Copy the lines from the start of the records through the line that contains "The width and height of the screenshot is (1280, 857).", switching "checkbox" to "toggle" and leaving everything else unchanged. Omit the pictures from your answer.

**** RECORDS PROVIDED ****

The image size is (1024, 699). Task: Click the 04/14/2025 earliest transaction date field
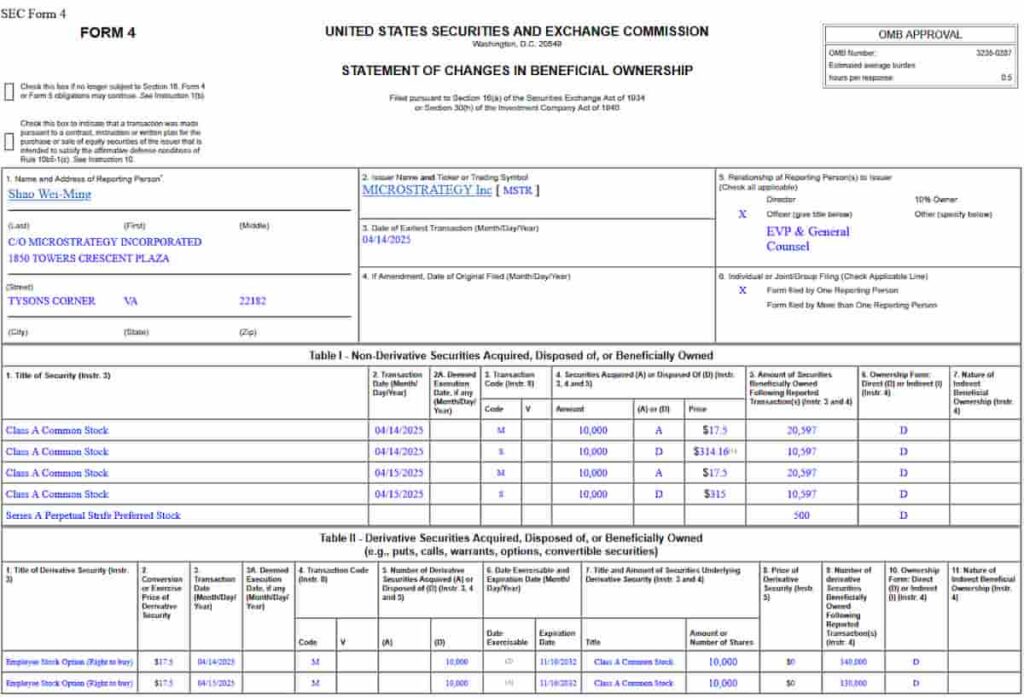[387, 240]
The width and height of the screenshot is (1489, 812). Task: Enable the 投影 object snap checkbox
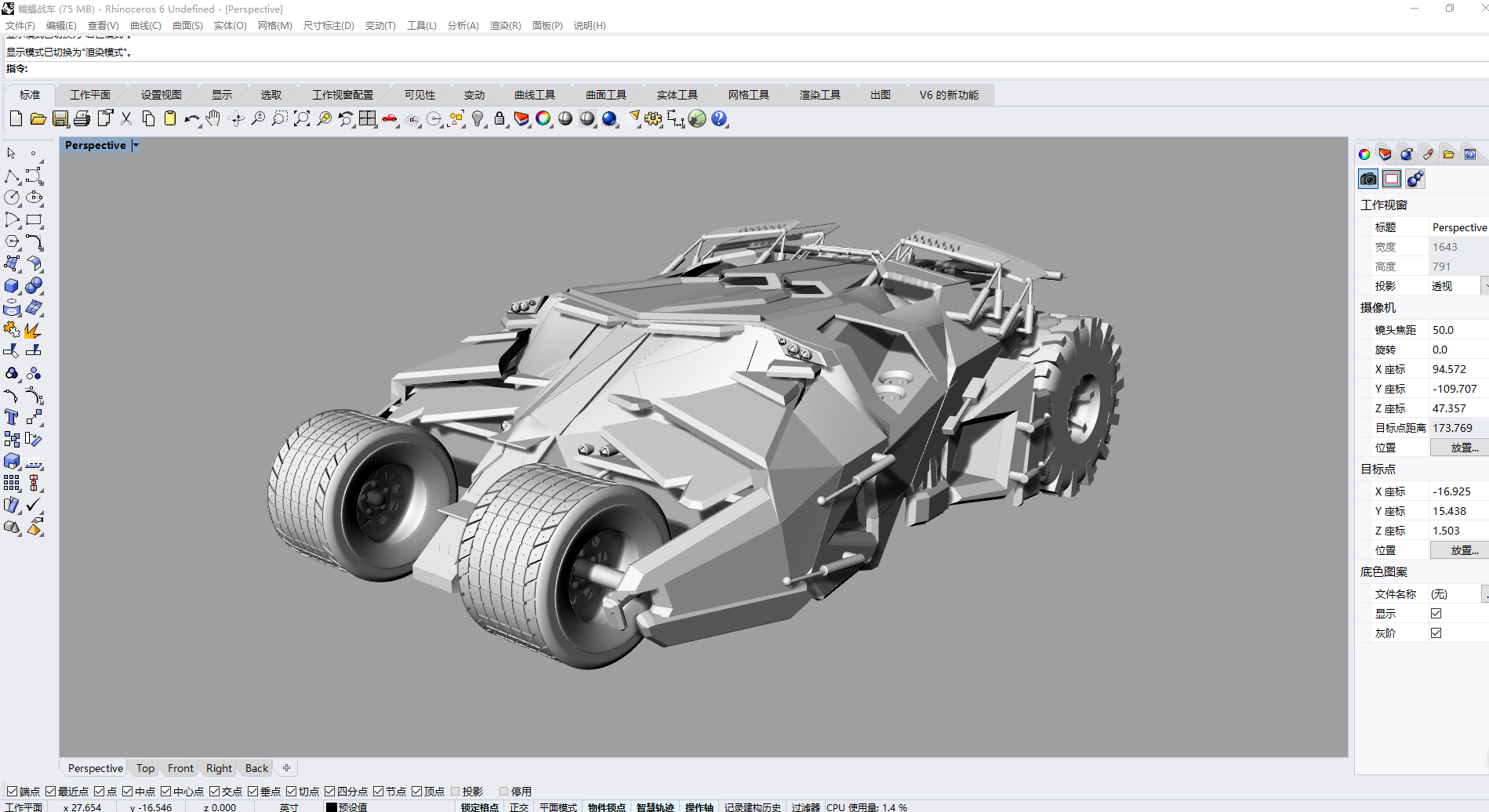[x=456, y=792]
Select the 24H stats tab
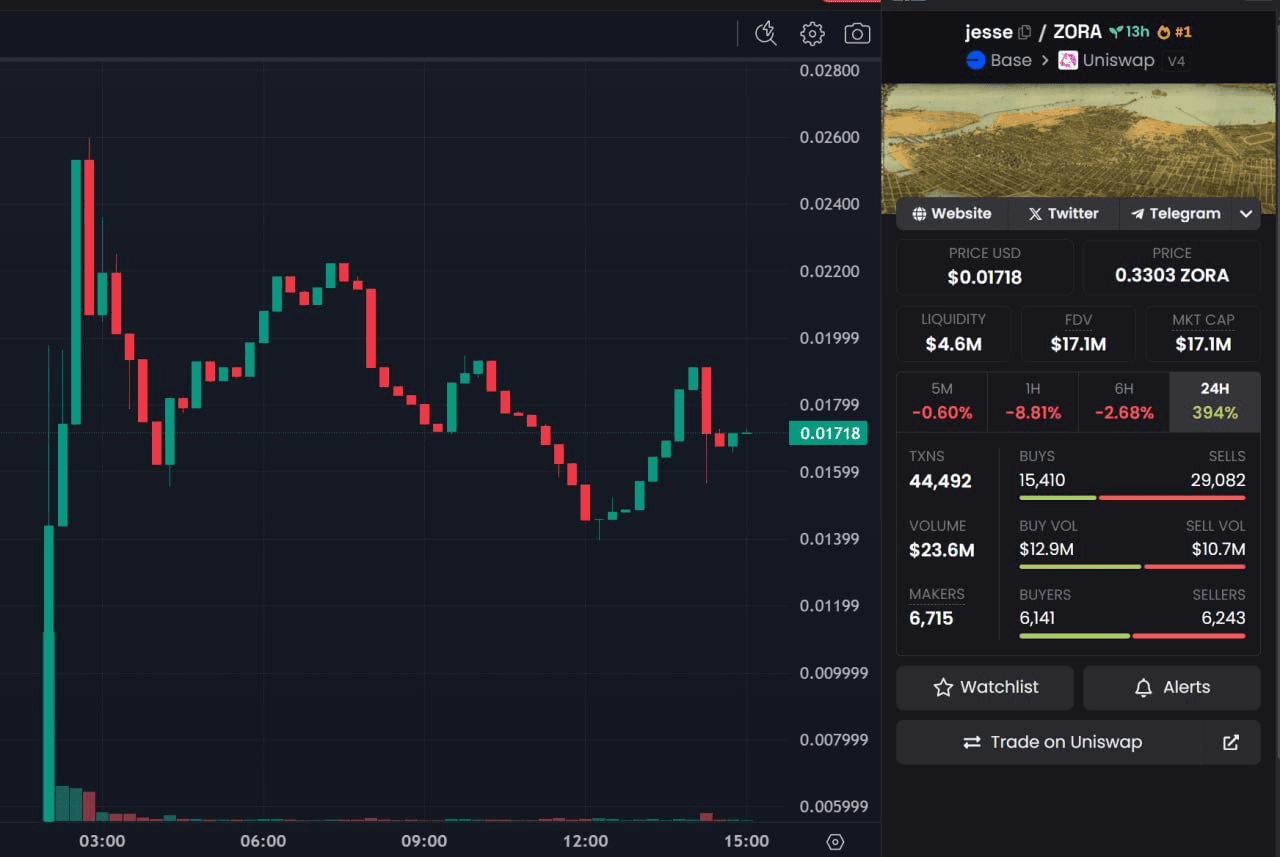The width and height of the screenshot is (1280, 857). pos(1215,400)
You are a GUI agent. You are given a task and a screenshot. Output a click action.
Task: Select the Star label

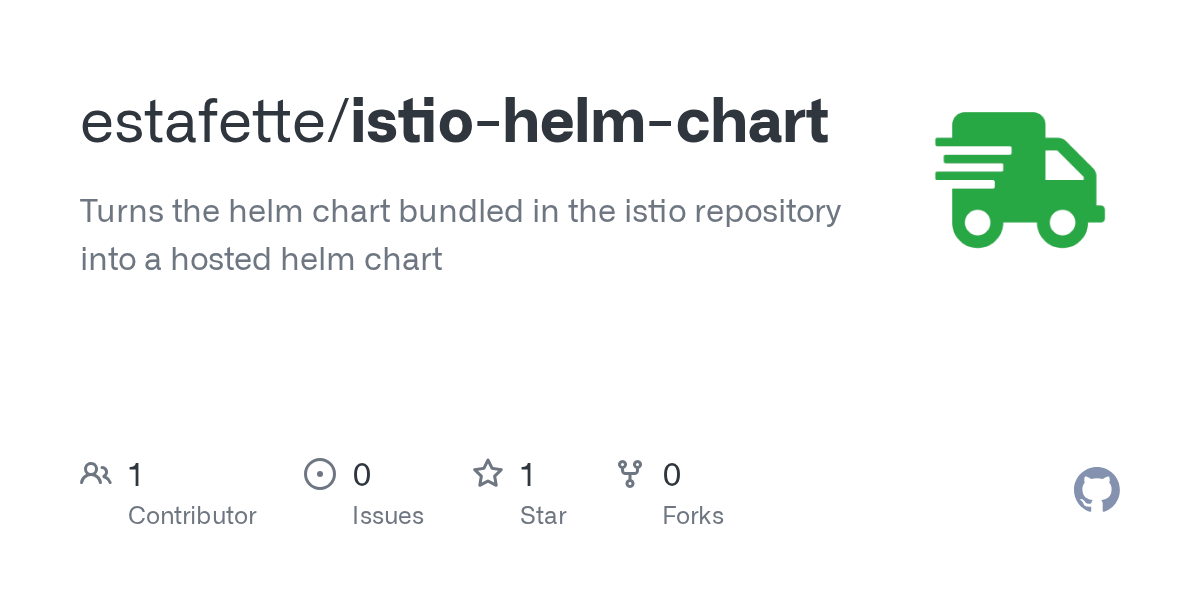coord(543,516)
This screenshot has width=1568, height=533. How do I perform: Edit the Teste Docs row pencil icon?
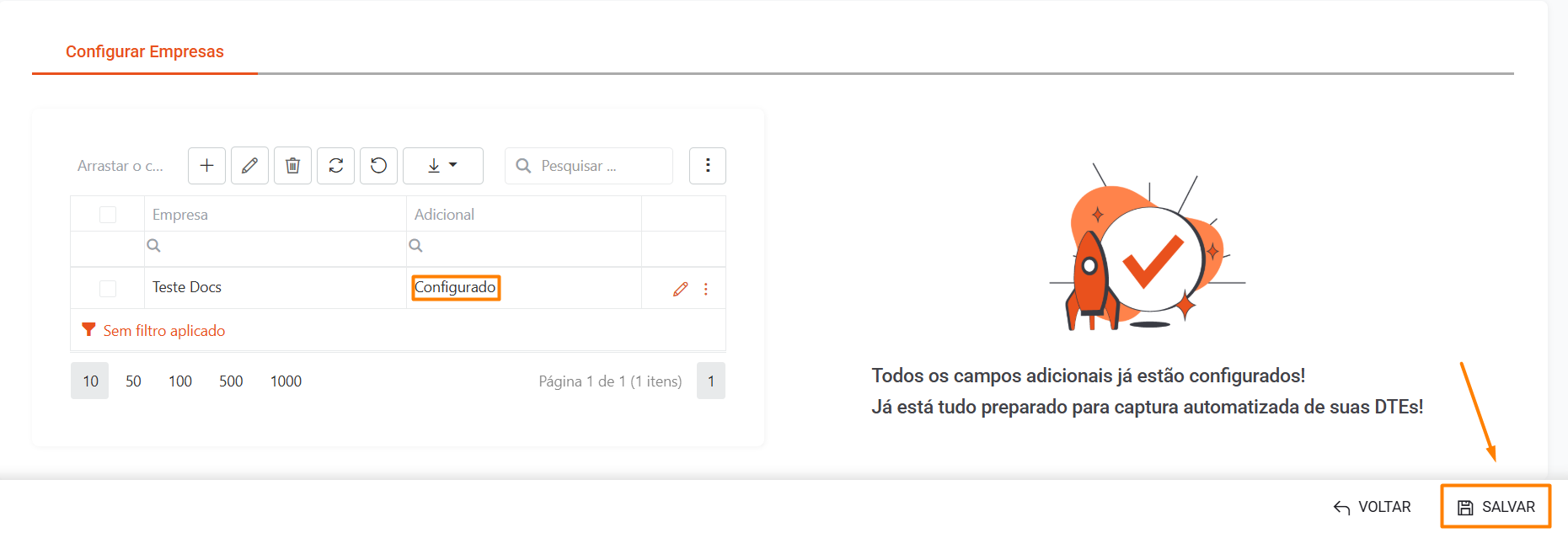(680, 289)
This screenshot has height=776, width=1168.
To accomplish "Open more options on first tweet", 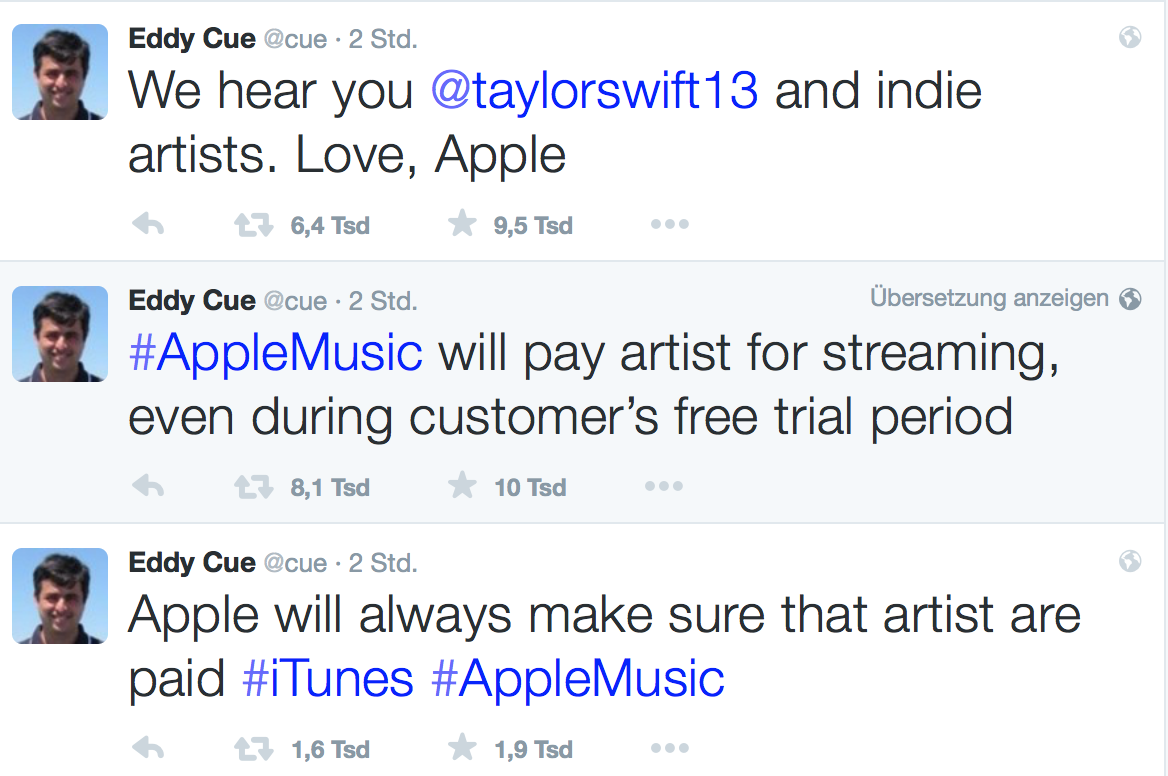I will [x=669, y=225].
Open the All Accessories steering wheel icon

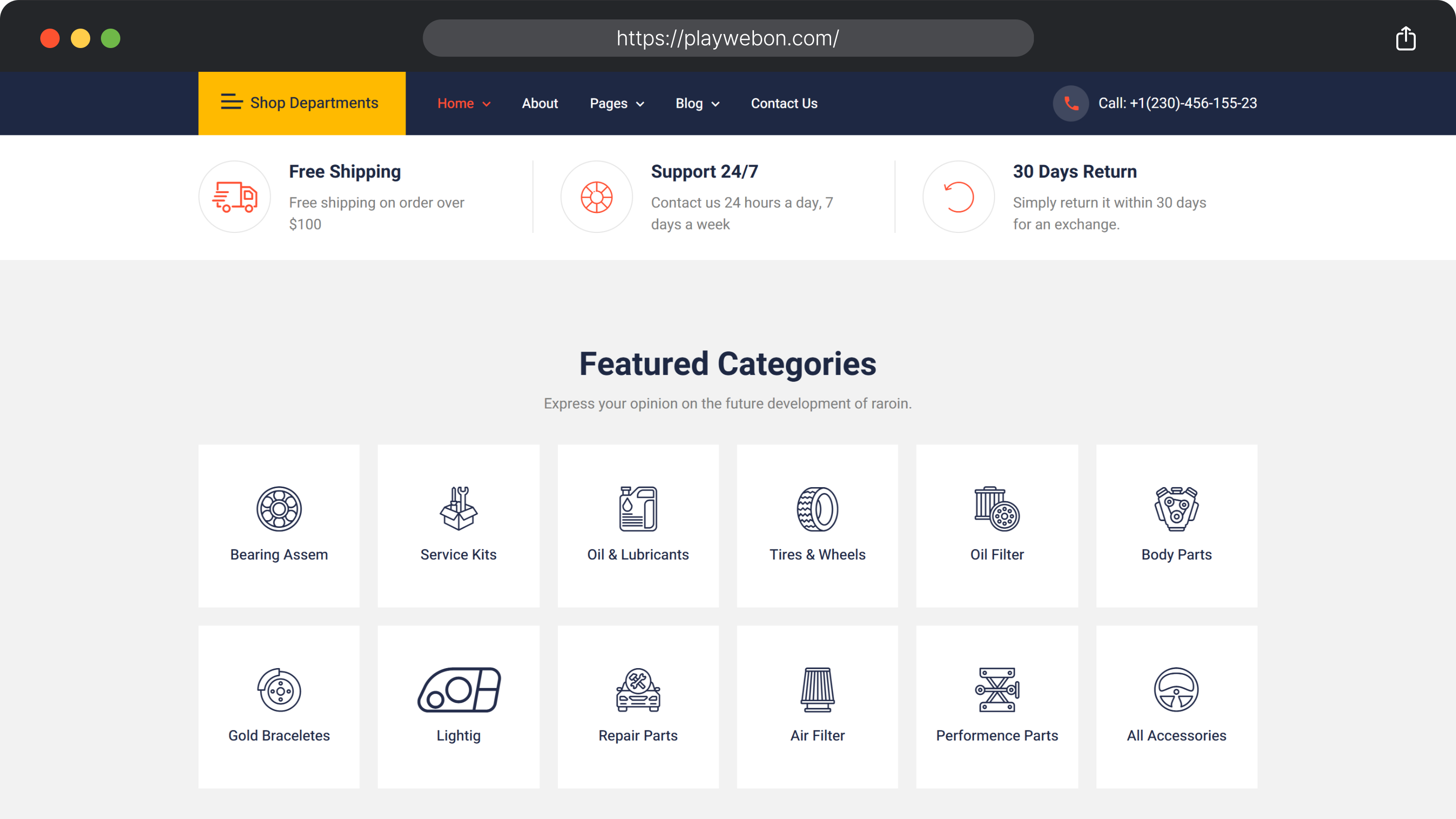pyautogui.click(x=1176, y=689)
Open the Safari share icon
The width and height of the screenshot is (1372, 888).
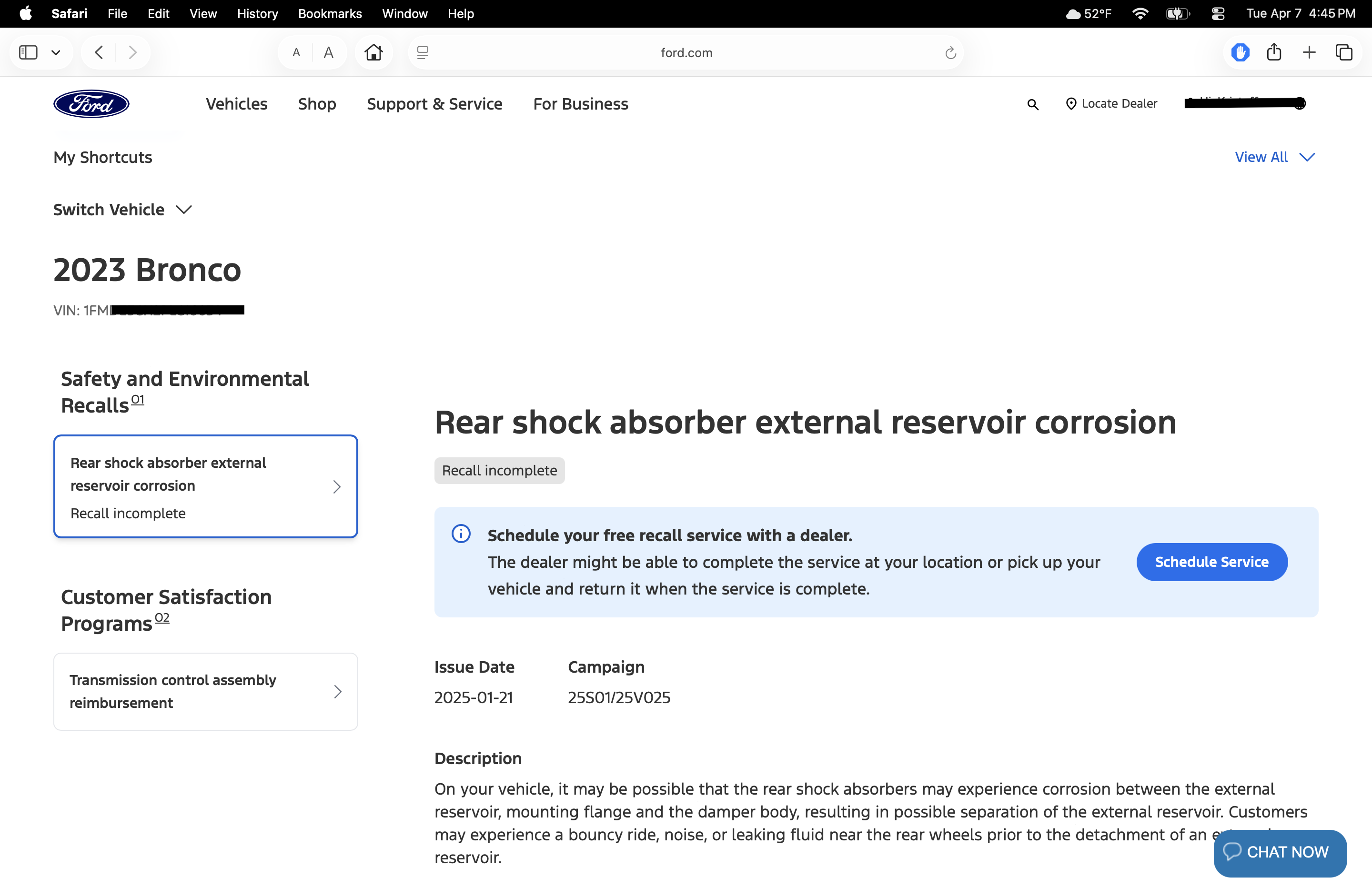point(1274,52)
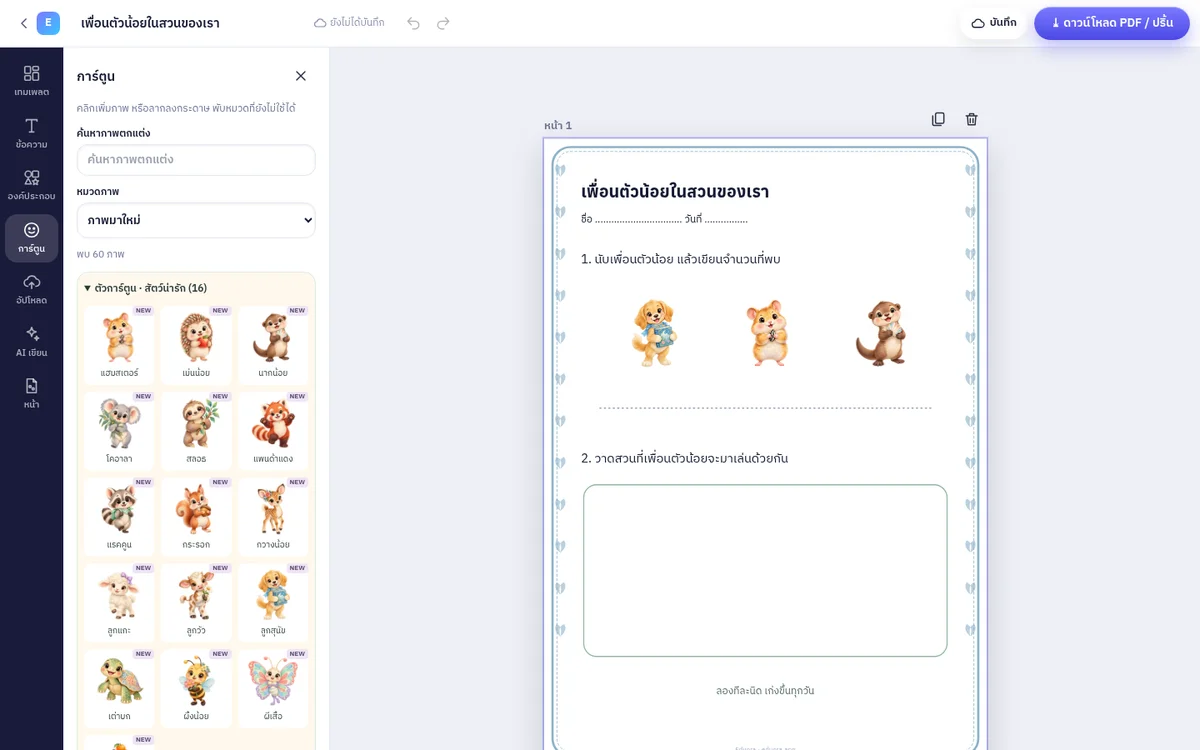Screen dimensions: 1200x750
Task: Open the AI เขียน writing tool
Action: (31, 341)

****

### EXPECTED OUTPUT
The image size is (1024, 699). Task: Click the 04/14/2025 earliest transaction date field
[387, 240]
The width and height of the screenshot is (1489, 812). Task: Enable the 投影 object snap toggle
[x=456, y=792]
Select the 24H stats tab
The width and height of the screenshot is (1280, 857). pos(1215,400)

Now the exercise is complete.